(Work instruction) Pick out all lines in the listing holding the string "Select" and copy them.

(Input for this task)
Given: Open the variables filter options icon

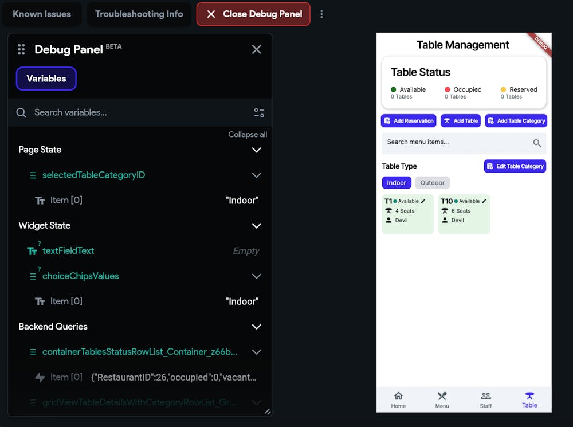Looking at the screenshot, I should (x=259, y=113).
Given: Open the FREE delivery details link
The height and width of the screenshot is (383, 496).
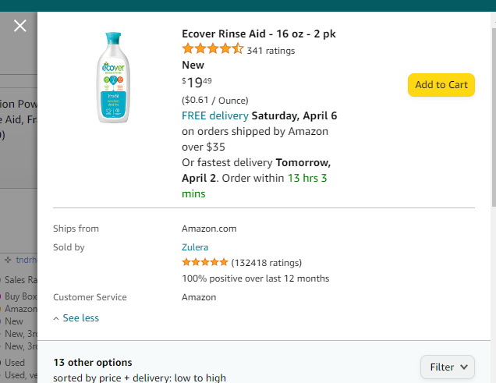Looking at the screenshot, I should click(x=215, y=115).
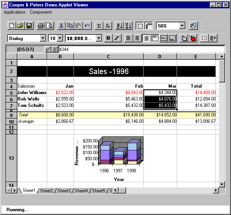
Task: Click the row 9 header
Action: (x=11, y=115)
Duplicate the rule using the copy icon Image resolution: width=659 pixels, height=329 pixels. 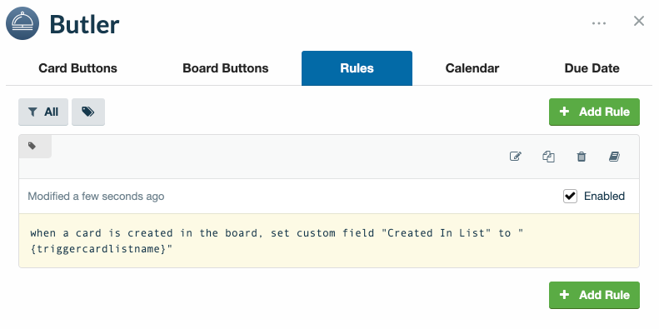[x=548, y=157]
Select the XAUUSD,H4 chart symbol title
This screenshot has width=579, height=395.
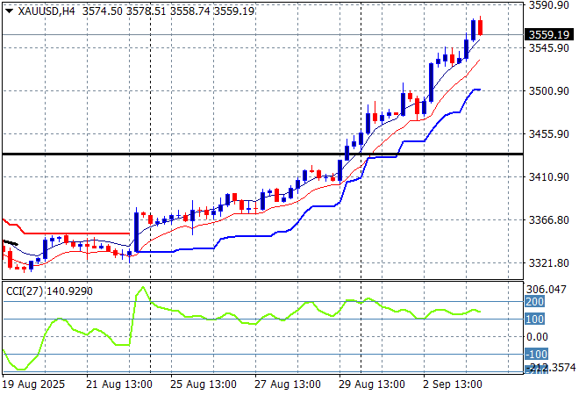click(45, 10)
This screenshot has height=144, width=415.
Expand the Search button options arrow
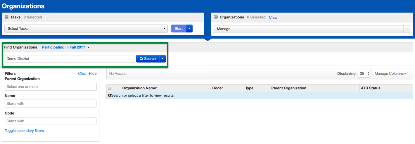pos(162,59)
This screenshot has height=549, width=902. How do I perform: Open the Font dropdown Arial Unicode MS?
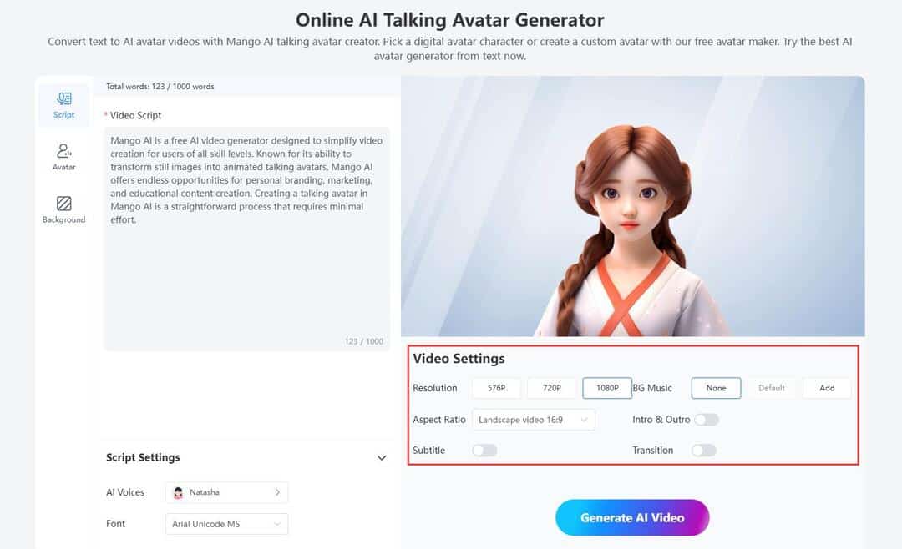[226, 524]
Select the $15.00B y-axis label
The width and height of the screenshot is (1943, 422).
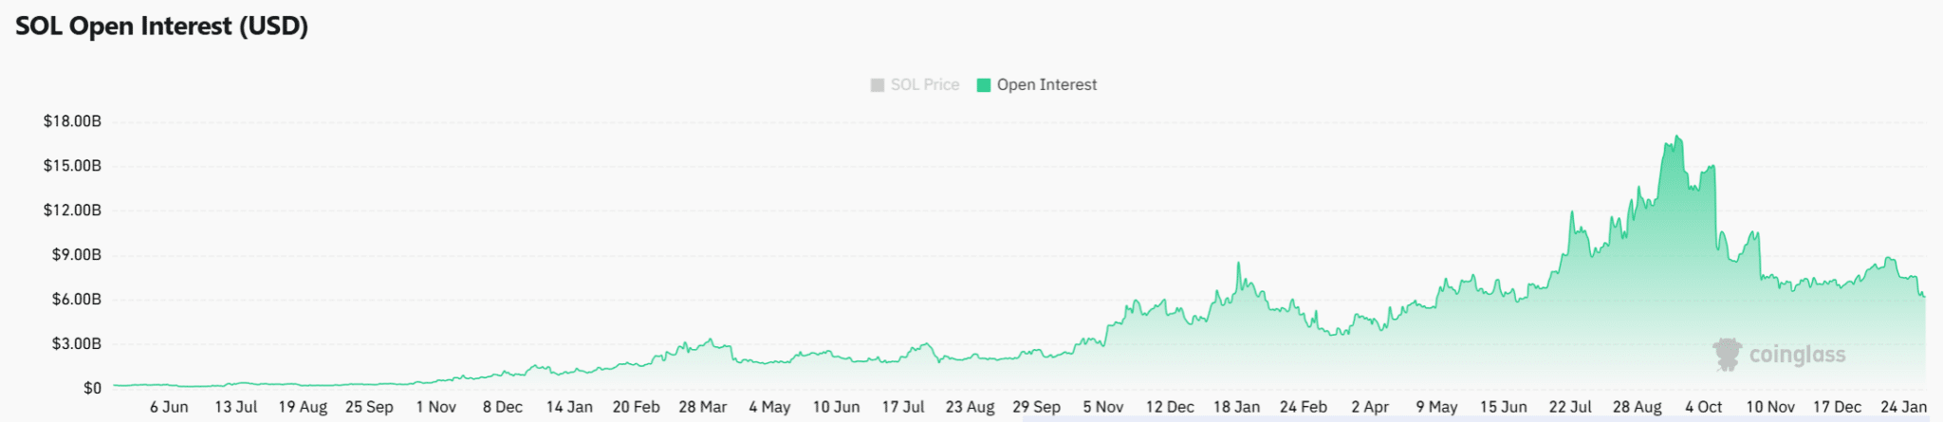coord(72,166)
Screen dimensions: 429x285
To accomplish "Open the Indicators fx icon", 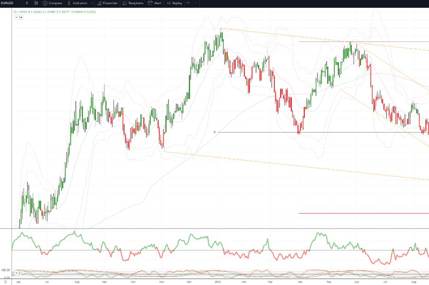I will click(x=69, y=3).
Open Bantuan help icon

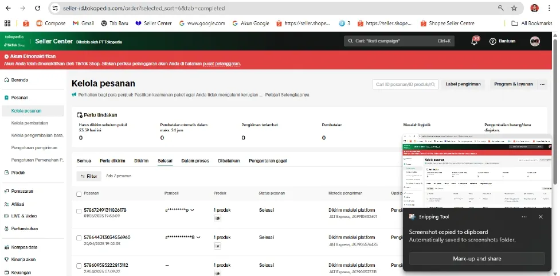point(492,41)
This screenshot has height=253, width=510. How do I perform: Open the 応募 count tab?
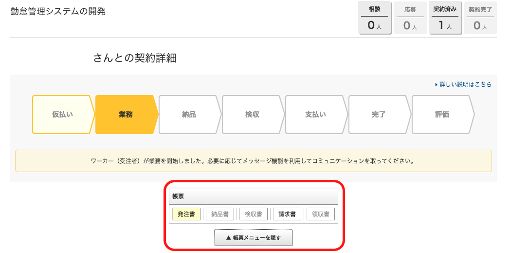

(Response below)
Select the XAUUSD,H4 chart symbol title
Select the $15.00B y-axis label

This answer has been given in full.